A rounded session


Meenal Chaudhari
Core Spirit member since Mar 30, 2021
4m read
·May 14, 2021

The other day I had this perfectly rounded therapy session with one of my clients. So I am tempted to write about it.

The client is an MFT Intern, (let us call her N.), so a therapist in training. I find it very enjoyable to work with wanna-be-therapists as they have the lingo and the concepts and, when they have been at the JFKU Holistic program, they have already come up against their own inner issues and so are ready to do the work.
Every so often N. brings up one or more of her clients to process her counter-transference. This time she wanted to process her experience with a white male client. She felt she colluded with him, by boosting his self-esteem and validating his accomplishments. Nothing wrong with boosting self-esteem or validating achievements, you say, right? But she felt he has a sad and hurt inner child, who is hiding inside of him and who never gets acknowledged in their sessions. The times she has tried to bring up inner feelings she has been rebuffed by this client, and so she feels nervous about even broaching the topic. Hence the term colluding.
She had made a drawing on the previous evening, which was of him standing with his arms up in the air in a kind of inflated posture.
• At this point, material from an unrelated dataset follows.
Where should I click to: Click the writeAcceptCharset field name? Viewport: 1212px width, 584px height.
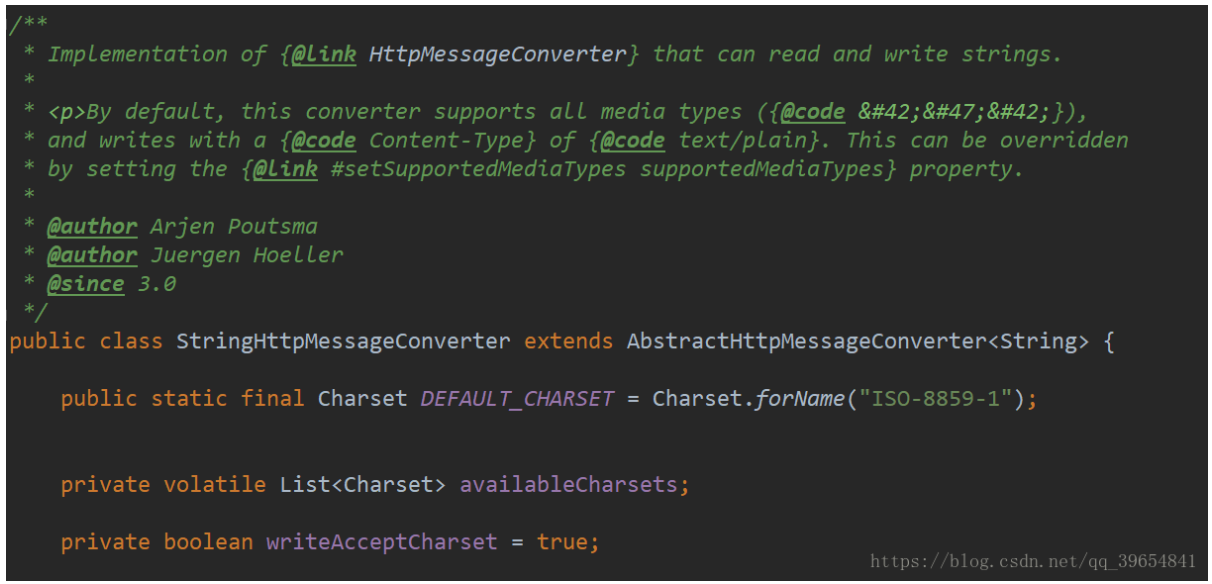pyautogui.click(x=381, y=542)
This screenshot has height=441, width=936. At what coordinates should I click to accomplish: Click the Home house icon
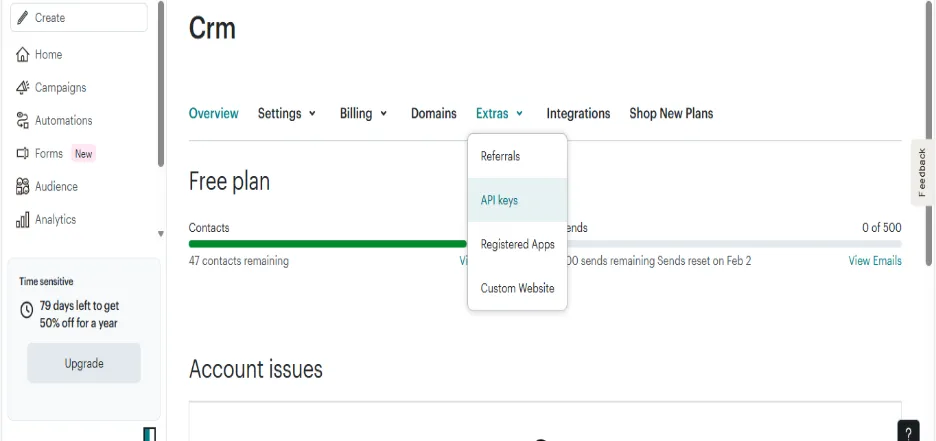coord(23,55)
She was standing next to him, focused on him and celebrating him with her gestures, pointing to him and boosting him, while her own sad little inner girl stayed inside herself. She embodied all this in front of me as she talked about her drawing. We talked a little about what she felt in the sessions with him. We explored her unwillingness to confront him about his feelings, coming from her desire to please him and to not offend him etc. I mentioned that she has brought up this theme in previous sessions of ours. My terminology, as well as my tone, led her to remark “you say XYZ as though it is all in my head.” I countered with “Isn’t it?” in the sense that our narratives about our realities create our experiences and their flavours, which in turn shape our narratives and so on.
We are both from eastern countries in ethnicity, so we get this kind of stuff. It is part of our collective consciousness. She has a Buddhist spiritual practice, and I have the practice of Kriya Yoga as my spiritual path. She accepted the statement without any debate (in this session), and we proceeded with our work. She wondered if spirituality and connecting with the divine or God was the solution to all problems, which then begged the question ‘what was she doing in therapy’. I reflected her question back to her.
After some more time in this vein, I invited her to connect with her inner child. She was a little reluctant at first saying that she had done this kind of work ever so often in the past. I remarked that what she had brought up about her client may even be true of us. So I invited her to just try it one more time. She agreed; probably intrigued by the idea.
We connected with her inner child of 7 or 8 (?), and she articulated a lot of her feelings and experiences. She was fluid and direct in her expression. She spoke of having been neglected, and of the parents being more concerned with what looked right, rather than what she was actually feeling. As I responded to her and asked N. to respond to her little inner girl, she realised that she does now what her parents used to do to her as a child. This was not a complete shock since she is a therapy student!
The little inner girl also acknowledged that N. did care, but was often scared of not conforming to expectations. As the dialogue proceeded I informed the little girl about a secret viz. that the essence of children is Joy. She agreed, with the stipulation that it only happens when the children are appreciated and not put down etc. I informed her that all that was in the past. In the present moment, no one was putting her down or ignoring the little girl inside. Now she could choose to be free of all that baggage.
We have done some work on how our attitudes influence our feelings and how we choose to feel bright and happy or sad and morose according to what we opt to focus on. N had been incorporating that insight into her outlook and coming into sessions saying I can say the week went well or poorly based on how I look at it, and I have been validating her agency in how she feels. She made a choice to feel the joy and the freedom and embodied it. As she was feeling the joy in her body, she squiggled and squirmed around on the couch with it, while giggling. As she played with that feeling of joy, she stood up and raised her arms almost like her drawing of her client. I spontaneously went over to her and adopted the posture she had held as the therapist. We laughed and celebrated the moment. I saw a shade of uncertainty in her eyes and affirmed that it felt genuine and authentic. She agreed and left the session on a happy note.
It was an almost picture perfect ending and one that prompted me to write it and present it as an article.